In-app feedback is accessible from the pull-down menu in the upper-left corner of your Comp project homepage.

“Downloaded Comp on the day it came out and used it immediately in conjunction with Adobe Draw to kick out a seven-page storyboard for a short film. Absolutely great. One suggestion: Please add the ability to group elements to then, say, center all of them to the center of the page. It really needs it. Other than that, happy customer here. Thank you.”

— → From your app to our inboxes; your note directly pings our community engagement and support manager Sue Garibaldi. She collects and catalogues everything — via the aforementioned in-app method, comments on our community forums, Twitter, and Facebook — in an expansive (and exhaustive) spreadsheet. Your email also gets sent to everyone on the Comp team — from designers to architects to engineers — so everyone can keep a real-time watch on what’s happening with Comp in the real world.

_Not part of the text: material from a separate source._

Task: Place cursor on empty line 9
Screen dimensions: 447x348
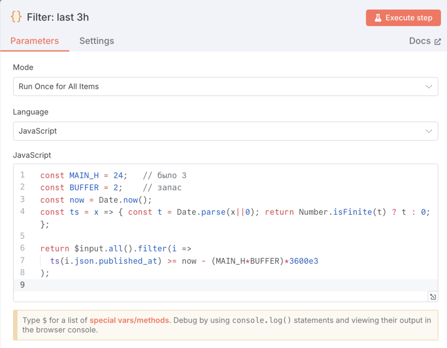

— → Sue coalesces all this info into a monthly report which goes out to the entire Comp crew. She groups similar responses together so patterns can be recognized; as it turns out, you weren’t alone: Multi-Selection tops the feature requests list.

— → Product manager Will Eisley notes the trend, and prioritizes Multi-Selection in the Comp to-do queue. It’s added to our Trello board, which tracks each and every feature being built as they transfer from person to person, on the way from idea to implementation.

— → Architect Rick Seeler gets the assignment to make Multi-Selection a reality. He begins writing code in Objective C and pushes it to a feature branch on GIT, the open source system we use for managing files.

— → Rick develops two strategies for users to use the tool, then loops in prototyping engineer Phil Badimon to create a new gesture as well. “What’s happening behind the scenes is that a larger object is created around the highlighted shapes, which allows you to resize and reposition them together,” he says. It takes some finagling to figure out how to account for objects that have a fixed aspect ratio, but ultimately they make it work.

— → The build is tested on a handful of devices running various iOS versions; it’s incorporated into creative Quality Engineering (QE) case studies (more on those soon!); it’s shared with our early access beta users, who share their thoughts. When it’s one-hundred-percent ready, the feature branch is integrated into GIT’s developer branch, where all our latest code lives.

— → We push a new release live, with the added multi-selection functionality.

— → You get to use it! Woo hoo!

Check out our How-To on using these cool multi-selection tools, plus more tutorials and creative projects coming up. Stay tuned!

Comp is free (!) for Creative Cloud subscribers* — download it now for your iPhone or iPad. Not yet a Creative Cloud member? Sign up for a FREE Adobe ID today and try out the latest CC apps too.

*Android users, we’ve just released a beta version of the app! Click here to become part of the pre-release program.

Check out our growing visual gallery for how-tos and at-a-glance guidance on navigating Comp.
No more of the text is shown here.